Het mes, hetwelk men gewoonlijk bezigt om het merg in platen te snijden, weegt ongeveer anderhalf Ned. pond. Als het papier uit de handen van den werkman komt, is het nog vochtig. Te Chang-Chew, de groote stad, van welke Amoy de zeehaven is, wordt slechts één man aangetroffen, die dit papier weet te snijden. Deze persoon, die van zijnen op Formosa wonenden meester ontsnapt is, weigert om zijn geheim voor minder dan 60 dollars bekend te maken. Men zegt dat er een middel bestaat, om dit Chineesch rijstpapier, wanneer het gescheurd is, weder heel te maken, en dat men voor de fabriekagie niet anders dan kleine stukjes bok-shung gebruikt, terwijl de grootere in de geneeskunst, als purgeermiddel, zouden in gebruik zijn, even als het dusgenaamd epsom-zout."[1]

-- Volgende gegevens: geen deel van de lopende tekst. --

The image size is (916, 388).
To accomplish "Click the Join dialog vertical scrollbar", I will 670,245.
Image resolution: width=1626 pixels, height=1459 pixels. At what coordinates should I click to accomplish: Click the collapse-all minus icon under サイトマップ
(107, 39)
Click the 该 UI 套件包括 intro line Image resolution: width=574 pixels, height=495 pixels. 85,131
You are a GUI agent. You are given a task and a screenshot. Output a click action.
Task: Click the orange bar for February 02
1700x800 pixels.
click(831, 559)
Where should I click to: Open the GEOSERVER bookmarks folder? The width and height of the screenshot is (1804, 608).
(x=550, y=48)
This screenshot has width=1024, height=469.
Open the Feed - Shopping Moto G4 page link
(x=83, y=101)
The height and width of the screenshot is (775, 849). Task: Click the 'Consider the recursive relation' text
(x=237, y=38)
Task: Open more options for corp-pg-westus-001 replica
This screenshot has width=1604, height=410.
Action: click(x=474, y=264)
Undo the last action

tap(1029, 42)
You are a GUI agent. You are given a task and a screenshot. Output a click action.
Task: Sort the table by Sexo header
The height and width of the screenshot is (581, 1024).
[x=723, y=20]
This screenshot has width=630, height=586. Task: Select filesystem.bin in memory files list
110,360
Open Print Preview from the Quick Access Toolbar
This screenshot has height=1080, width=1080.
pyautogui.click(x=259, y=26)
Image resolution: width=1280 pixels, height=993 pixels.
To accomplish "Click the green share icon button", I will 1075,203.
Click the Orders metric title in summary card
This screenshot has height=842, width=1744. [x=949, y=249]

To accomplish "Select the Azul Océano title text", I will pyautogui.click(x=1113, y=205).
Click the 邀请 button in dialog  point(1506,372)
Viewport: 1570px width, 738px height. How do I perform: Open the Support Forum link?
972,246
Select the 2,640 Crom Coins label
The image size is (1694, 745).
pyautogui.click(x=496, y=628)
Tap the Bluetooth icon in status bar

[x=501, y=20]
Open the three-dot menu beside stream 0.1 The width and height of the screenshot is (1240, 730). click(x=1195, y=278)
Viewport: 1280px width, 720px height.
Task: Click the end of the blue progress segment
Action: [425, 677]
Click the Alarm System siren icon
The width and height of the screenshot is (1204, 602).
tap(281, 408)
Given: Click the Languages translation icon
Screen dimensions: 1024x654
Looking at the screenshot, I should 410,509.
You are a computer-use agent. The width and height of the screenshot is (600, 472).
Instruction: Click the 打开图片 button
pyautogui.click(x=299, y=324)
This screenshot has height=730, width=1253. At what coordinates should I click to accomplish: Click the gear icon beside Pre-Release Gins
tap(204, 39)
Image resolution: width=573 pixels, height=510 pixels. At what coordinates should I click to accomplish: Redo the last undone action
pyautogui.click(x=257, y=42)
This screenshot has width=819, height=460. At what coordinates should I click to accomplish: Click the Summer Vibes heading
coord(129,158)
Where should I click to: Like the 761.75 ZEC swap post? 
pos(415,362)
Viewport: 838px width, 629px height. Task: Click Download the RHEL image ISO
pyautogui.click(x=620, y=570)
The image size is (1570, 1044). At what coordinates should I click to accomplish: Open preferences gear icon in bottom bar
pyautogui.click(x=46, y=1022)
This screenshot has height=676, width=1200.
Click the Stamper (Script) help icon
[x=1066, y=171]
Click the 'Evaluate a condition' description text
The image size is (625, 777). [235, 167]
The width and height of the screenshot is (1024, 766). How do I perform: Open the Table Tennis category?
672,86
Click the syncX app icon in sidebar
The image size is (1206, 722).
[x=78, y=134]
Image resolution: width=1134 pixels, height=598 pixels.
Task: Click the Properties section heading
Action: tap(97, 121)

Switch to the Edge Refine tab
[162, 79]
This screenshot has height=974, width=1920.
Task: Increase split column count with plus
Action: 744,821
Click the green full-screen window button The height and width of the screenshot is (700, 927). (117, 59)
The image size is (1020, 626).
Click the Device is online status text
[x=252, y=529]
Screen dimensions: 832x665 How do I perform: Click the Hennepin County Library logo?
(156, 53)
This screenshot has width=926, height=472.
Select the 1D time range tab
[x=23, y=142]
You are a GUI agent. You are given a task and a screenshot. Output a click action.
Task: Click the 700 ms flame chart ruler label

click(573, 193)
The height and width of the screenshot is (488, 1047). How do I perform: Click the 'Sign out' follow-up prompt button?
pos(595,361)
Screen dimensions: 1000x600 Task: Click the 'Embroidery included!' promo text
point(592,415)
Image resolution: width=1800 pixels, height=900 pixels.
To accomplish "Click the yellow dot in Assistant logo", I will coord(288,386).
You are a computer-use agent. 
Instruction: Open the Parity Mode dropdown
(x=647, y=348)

Er is later beweerd, dat dit bewust album niet anders zou zijn dan een grove leugen, doch zou daarentegen over de plant, van welke het rijstpapier zou worden gemaakt, eene meer naauwkeurige kennis zijn verkregen, en hierdoor een groote stap zijn gedaan tot bepaalde opheldering van deze zaak.


  1. Zie sir william jackson hooker, in Journal of Botany and Kew gardens Miscellany ann. 1850. p. 27–29, and 250–3.